Not so long ago, American Idol was FOX’s rating’s giant but things changed and the show was eventually cancelled. It had been a while since they had anything that drew in that kind of audience until Empire premiered last season.
With great writing, an all-star cast (including Terrence Howard and Taraji P. Henson) and a steady stream of great guests (Jennifer Hudson, Adele, Courtney Love, etc.), it was easy to see how they were pulling in the big numbers. It was no surprise that the season 2′s debut was massive – it attracted 16.2 million viewers which was a dramatic 81% increase over the pilot episode.
With just 12 episodes in the first season, the number of viewers defied trends and continued to grow by the week. The season finale was watched by a whopping 17.6 million viewers. It was enough to make FOX to increase the number of episodes in the second season but it’s starting to seem like that was premature.
This past week, Empire was preempted by the MLB World Series but, aside from that, viewership is down and continues to decline. It’s still early in the season but there have been drops of seven and eight percent week-to-week with the last aired episode only drawing an audience of 12.2 million.
So what’s happening? Why are fewer people tuning in?
A lazy explanation was given by rapper, 50 Cent, who complained that the new storylines were focusing on “too much gay stuff.” A cursory glance at message boards suggests that there are people who want to see less about the show’s homosexual character, Jamal, but not enough to warrant that kind of dip in ratings.
I personally think that the writers have lost a bit of direction. Maybe they got too excited by the show’s success. Maybe they are feeling the pressure to deliver content that is just as exciting as the first season. Maybe they were doing too much to accommodate the requests for cameos by famous fans of the show. Whatever it is, the writing has suffered.

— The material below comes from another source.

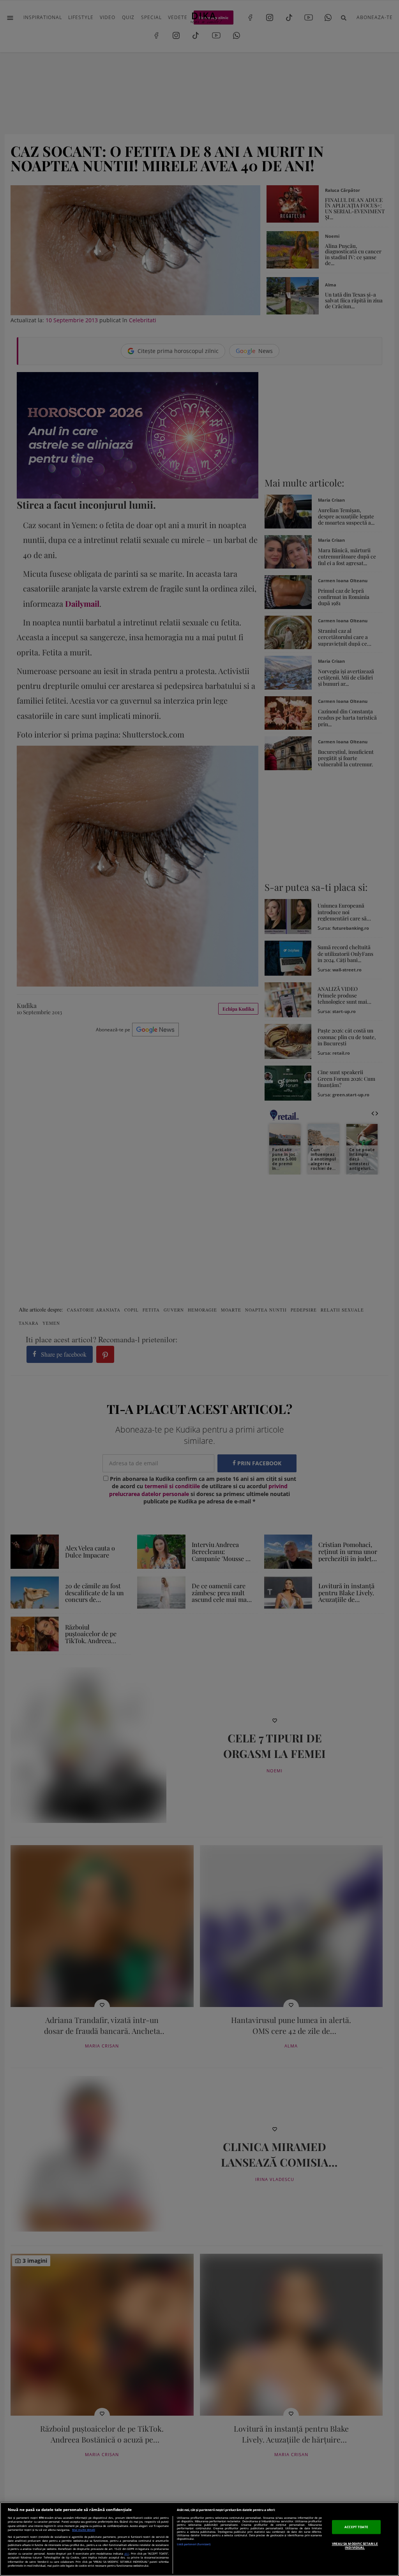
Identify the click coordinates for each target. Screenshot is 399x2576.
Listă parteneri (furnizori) (193, 2544)
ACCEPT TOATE (356, 2527)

Take Cookie, for example. Sure, she’s out on her own trying to make her spin-off label work but she seems to have no identity. She appears weak and whiny and, in my opinion, it looks like the normally stellar Henson is struggling to know how to play the part. Since she is often cited as people’s favorite character on the show, it’s easy to assume that viewers are not feeling as connected to Cookie and, therefore, are less interested in what is going on.
Whatever it is, something is off and, if they don’t fix it soon, the show that once held so much promise may be over prematurely. They need to get back to that grit and character-driven dynamic that made the show so intriguing. Let’s hope the second half of the season has a few tricks up its sleeve.